Brief => Report only the number of lines in the entries below that hold the word "handle".

Provided records =>
• • •
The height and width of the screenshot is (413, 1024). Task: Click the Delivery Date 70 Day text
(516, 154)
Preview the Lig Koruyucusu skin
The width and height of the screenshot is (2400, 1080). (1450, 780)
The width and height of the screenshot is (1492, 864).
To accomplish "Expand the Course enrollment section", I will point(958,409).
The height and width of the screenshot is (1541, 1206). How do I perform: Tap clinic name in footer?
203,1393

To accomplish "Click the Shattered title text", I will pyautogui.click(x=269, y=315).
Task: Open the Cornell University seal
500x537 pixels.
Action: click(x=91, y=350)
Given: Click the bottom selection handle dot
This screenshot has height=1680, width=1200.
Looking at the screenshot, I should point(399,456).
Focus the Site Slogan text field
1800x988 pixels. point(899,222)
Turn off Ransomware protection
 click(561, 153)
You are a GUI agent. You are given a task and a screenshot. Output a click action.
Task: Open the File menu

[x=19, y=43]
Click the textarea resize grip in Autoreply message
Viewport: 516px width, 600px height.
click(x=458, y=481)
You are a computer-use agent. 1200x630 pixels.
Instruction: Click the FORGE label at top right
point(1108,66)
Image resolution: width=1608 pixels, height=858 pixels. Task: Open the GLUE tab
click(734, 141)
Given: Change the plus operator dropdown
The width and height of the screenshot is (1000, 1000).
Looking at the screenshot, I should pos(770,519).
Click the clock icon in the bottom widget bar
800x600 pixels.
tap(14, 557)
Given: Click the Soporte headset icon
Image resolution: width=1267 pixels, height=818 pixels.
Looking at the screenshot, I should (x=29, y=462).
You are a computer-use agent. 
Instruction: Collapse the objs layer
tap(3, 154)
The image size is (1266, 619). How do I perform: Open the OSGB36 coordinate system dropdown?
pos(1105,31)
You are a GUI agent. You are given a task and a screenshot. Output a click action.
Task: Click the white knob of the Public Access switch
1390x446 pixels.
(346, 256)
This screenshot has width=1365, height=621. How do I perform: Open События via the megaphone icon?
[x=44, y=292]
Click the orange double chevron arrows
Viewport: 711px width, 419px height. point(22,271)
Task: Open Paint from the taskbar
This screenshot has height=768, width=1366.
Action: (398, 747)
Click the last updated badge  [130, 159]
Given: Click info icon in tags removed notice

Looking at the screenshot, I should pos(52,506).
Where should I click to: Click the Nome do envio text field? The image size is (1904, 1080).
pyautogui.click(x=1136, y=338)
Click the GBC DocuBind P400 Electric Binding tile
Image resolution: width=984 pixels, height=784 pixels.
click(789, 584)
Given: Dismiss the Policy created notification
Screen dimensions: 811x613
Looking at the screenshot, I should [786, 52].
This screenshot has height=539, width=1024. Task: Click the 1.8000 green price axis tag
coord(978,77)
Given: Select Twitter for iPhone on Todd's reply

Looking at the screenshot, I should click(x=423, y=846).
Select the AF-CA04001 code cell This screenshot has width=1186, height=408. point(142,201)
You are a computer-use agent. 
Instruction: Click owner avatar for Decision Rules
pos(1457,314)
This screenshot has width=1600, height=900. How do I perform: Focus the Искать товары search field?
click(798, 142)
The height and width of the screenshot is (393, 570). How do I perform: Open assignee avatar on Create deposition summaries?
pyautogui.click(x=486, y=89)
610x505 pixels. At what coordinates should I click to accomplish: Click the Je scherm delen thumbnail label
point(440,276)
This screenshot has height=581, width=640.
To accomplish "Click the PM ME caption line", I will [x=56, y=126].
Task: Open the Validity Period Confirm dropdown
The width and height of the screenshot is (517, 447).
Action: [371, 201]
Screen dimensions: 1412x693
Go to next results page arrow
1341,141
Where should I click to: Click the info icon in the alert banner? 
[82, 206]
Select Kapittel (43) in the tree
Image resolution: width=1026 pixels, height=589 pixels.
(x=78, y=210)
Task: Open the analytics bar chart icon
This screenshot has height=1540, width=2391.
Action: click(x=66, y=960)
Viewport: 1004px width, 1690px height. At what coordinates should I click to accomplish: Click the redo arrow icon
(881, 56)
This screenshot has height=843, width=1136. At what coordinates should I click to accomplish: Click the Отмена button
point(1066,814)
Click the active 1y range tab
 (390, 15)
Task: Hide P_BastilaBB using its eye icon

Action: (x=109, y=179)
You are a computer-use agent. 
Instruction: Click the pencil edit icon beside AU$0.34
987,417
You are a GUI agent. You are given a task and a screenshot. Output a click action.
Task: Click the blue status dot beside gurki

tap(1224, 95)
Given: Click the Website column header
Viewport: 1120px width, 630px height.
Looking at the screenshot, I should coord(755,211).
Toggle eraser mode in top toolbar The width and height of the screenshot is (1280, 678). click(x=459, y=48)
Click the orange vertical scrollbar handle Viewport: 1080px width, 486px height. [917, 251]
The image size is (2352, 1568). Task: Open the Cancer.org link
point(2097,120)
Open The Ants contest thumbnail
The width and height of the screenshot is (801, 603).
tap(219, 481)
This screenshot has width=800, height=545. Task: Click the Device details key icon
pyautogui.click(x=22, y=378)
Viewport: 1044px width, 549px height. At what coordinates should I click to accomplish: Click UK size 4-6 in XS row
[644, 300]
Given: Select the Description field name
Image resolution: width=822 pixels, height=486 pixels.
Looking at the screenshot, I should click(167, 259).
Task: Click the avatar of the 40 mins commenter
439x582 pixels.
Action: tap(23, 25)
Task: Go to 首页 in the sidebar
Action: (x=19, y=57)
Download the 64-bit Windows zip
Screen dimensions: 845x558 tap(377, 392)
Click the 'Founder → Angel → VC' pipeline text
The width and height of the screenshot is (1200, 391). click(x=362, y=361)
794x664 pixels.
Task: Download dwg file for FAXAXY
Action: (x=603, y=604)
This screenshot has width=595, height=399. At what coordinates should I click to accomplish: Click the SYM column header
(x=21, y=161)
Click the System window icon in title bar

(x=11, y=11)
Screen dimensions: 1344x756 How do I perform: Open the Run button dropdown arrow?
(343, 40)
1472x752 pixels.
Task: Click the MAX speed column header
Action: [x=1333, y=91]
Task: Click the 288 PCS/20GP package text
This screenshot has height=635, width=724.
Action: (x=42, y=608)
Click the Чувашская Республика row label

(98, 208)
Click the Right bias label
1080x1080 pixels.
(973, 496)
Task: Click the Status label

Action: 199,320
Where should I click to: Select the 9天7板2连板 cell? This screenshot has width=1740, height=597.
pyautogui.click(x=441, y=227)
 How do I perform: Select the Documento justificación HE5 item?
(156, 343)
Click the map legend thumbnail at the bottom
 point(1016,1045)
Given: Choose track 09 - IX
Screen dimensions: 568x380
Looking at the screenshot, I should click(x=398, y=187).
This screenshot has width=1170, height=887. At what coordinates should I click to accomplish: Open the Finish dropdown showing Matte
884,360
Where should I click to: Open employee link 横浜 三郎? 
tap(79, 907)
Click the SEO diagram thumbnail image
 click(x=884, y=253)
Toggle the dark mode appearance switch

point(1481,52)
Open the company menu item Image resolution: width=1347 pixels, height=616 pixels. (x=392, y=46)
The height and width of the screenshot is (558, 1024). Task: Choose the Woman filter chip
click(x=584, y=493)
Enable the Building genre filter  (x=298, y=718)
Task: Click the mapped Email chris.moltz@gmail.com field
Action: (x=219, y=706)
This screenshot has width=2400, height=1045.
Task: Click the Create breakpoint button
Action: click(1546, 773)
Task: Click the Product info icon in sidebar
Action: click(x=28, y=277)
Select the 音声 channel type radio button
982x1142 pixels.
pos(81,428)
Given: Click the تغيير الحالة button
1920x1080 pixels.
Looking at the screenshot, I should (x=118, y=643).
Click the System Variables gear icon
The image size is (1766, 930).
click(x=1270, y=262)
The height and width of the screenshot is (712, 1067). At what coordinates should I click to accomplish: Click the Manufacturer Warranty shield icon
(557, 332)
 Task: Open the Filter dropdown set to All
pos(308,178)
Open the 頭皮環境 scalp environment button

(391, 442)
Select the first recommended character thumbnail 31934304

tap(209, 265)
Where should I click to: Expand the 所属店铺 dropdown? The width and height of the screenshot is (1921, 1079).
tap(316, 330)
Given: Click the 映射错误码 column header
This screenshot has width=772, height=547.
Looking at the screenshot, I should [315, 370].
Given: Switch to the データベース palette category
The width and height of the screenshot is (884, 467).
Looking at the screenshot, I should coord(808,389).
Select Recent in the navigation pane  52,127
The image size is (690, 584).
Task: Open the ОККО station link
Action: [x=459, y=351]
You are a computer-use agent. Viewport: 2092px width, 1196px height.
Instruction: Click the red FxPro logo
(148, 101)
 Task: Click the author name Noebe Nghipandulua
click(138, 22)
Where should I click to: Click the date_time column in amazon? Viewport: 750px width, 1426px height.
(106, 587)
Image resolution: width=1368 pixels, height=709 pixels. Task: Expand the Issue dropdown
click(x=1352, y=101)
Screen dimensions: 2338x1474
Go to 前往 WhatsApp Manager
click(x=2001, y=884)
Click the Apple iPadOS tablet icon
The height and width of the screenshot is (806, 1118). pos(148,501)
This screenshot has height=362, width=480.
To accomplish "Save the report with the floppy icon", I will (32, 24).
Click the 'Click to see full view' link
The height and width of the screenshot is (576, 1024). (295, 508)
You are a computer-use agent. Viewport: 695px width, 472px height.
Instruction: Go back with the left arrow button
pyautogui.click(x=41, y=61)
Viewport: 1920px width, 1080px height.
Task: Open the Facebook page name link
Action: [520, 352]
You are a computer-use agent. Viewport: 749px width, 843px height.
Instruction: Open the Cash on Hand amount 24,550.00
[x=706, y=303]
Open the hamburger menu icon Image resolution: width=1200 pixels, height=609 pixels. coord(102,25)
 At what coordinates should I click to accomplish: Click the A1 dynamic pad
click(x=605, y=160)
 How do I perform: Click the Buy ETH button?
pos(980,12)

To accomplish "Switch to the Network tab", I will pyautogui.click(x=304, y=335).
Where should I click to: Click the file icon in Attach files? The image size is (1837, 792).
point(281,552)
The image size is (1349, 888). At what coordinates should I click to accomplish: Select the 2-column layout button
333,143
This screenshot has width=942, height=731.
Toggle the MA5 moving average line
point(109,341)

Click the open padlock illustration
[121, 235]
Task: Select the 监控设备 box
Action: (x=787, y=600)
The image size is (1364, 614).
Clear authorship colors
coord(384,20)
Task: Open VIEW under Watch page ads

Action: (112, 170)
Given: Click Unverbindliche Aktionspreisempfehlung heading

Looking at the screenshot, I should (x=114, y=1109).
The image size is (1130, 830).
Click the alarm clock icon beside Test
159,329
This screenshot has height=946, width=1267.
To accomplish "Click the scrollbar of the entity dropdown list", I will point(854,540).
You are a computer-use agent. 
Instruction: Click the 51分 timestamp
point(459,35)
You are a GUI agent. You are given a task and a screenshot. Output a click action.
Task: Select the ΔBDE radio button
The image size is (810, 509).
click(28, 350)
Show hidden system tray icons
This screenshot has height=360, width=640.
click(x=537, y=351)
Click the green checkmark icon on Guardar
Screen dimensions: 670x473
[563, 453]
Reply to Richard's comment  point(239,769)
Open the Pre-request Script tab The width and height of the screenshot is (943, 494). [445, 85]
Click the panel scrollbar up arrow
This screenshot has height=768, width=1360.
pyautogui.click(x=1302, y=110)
• • •
Solution => 2